Nonetheless, given the growing importance of this form of interface, it is likely that improvements will be made over the next few years. The following sections briefly describe the state of the art in user interface development for multimedia search.

(a)

(b)

Figure 12.6: An example of query-by-example for images in the QBIC system Flickner et al., 1995, in which the user specifies desired colors and corresponding shapes in the query (a) and retrieved images are shown in a grid view (b). Images courtesy of Myron Flickner.

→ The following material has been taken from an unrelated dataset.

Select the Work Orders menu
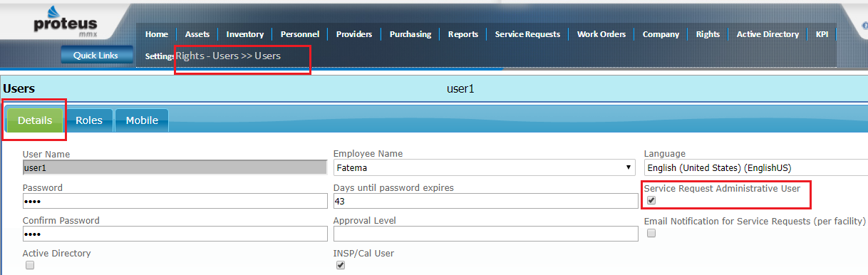(x=601, y=34)
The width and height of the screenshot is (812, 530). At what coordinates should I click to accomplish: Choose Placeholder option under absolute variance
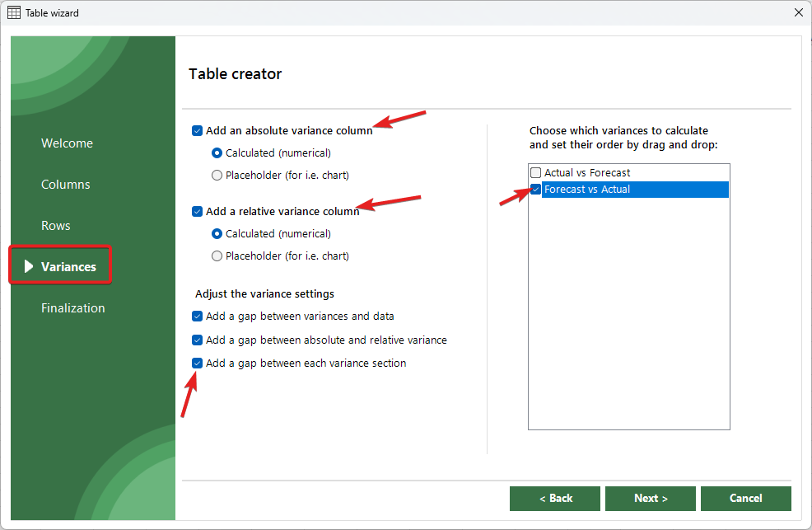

12.2.1: Image Search Interfaces

Image search techniques that attempt retrieval based on the bits representing image or video data are referred are to in that field as content-based retrieval, to stand in contrast with keyword retrieval. One of the best-known early image retrieval systems, QBIC, represented images by color histograms; that is, a count was made of how many pixels in the image contained each color, using a color space representation such as Munsell color coordinates (Flickner et al., 1995). A query could consist of an image, and other images with similar color distributions would be retrieved. Alternatively, a user could select a set of colors from a color palette, and indicate the desired percentage. QBIC also allowed querying against texture samples and general shapes. Figure 12.6 shows an example in which the user has painted a magenta circular area on a green background using standard drawing tools, and query results are shown below in a grid view (Flickner et al., 1995). For a query specifying both color and shape, the matching algorithm tries to find images with a centered magenta shape surrounded by a green background, such a roses in a field. QBIC also allowed for search over image stills derived from video content.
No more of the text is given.